Physical activity has been supported for the primary and secondary prevention of a number of chronic conditions [6568], including MetS [36]. Based on a review of the literature, no previous study of MetS was identified to have examined the utility of MVPA guideline adherence independent of NMB, or to have examined its combined utility across different NMB behaviours in adults. As a result, the present study is a novel analysis presenting the importance of MVPA guideline adherence in the context of NMB behaviours and MetS risk. As with a prior study examining the combined associations of sedentary behaviour with MVPA in children with regard to MetS [69], this study highlights the potential importance of MVPA guideline adherence independent of NMB behaviours in adults.

Limitations

This study used pooled cycles of the cross-sectional CHMS survey and it is possible that patterns of physical activity and NMBs changed over the four-year time frame. The cross-sectional nature of the study also restricted exploration of temporality of events. Furthermore, much of the literature on MetS uses the NCEP definition for MetS, while our study used the Harmonised definition. Differences in these definitions on the basis of ethnic and sex-specific cut-offs may account for differences between studies.

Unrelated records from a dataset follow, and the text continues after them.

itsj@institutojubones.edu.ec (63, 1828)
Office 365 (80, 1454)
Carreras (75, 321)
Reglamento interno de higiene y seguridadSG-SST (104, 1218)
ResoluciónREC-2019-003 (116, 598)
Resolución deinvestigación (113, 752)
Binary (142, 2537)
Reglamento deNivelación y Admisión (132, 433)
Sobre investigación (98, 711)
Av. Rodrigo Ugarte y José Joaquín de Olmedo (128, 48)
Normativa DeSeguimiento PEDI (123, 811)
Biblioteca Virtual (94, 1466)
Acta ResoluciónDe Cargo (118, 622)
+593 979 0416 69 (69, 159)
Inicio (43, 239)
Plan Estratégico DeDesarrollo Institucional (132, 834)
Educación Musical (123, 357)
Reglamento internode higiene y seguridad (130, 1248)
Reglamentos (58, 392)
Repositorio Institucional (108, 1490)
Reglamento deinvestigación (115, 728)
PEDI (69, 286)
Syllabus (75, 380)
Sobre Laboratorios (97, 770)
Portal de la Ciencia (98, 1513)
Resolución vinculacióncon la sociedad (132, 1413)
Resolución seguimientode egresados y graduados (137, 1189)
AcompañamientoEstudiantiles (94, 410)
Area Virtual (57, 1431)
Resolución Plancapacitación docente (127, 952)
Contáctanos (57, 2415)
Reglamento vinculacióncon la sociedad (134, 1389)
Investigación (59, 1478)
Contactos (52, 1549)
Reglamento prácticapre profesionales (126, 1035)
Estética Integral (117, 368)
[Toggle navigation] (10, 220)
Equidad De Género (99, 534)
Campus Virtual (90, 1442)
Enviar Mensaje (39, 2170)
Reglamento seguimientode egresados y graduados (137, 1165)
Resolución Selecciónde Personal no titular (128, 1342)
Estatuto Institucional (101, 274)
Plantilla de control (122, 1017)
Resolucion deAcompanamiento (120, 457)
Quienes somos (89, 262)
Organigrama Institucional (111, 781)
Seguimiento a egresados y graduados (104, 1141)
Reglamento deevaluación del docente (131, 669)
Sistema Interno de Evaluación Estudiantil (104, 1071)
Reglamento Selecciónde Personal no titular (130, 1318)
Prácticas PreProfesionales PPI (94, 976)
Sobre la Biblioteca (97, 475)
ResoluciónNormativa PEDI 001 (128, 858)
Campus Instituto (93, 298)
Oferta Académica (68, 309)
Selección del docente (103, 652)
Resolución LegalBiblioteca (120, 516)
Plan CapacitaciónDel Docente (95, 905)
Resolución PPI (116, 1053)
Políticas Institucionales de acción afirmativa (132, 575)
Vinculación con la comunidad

The combination of measured and self-report information might account for the missing 3 hours from the full 21 hour day used in this analysis. This is possibly due to reporting bias for self-reported sleep data. However, it is possible that accelerometer data may also provide for some error. The accelerometer used in this study was meant to be worn during waking hours, and valid data were identified based on having at least 4 days of valid days, i.e., days with a minimum of 10 h of wear time. This guideline is widely used, but was originally not developed using empirical evidence [39]. Failing to wear the accelerometer during the full waking period may have thus affected results. This is important since accelerometers worn for too few hours may lead to underestimation of time spent in different intensities of physical activity. In an semi-simulated analysis of the adequacy of wear times for different physical activity intensities, it was shown that wear times at 10 h/day resulted in 30 % less recorded time spent in inactivity relative to the reference period of 14 h/day [39]. Accelerometer data capture for sedentary and light physical activity are also affected by the epoch duration of data capture, which might misclassify record of physical activity in either category as a result, resulting in very different interpretations. This too may have affected sedentary estimates in this study [38, 70]. To address this concern, a sensitivity analysis was conducted, and did not suggest variation based on wear-time. The inability to access information regarding sedentary breaks may too have limited the accurate representation of sedentary risk for MetS [60, 71]. Future studies should look further into optimizing data collection for sedentary time, including information regarding bouts of sedentary time and addressing possible misclassification concerns.

Conclusions

Adhering to physical activity guidelines may mitigate the associations of NMBs with MetS. Given that associations between NMBs and MetS were not significant among Canadians meeting PA guidelines, these findings suggest the beneficial role of physical activity to prevent chronic disease risk.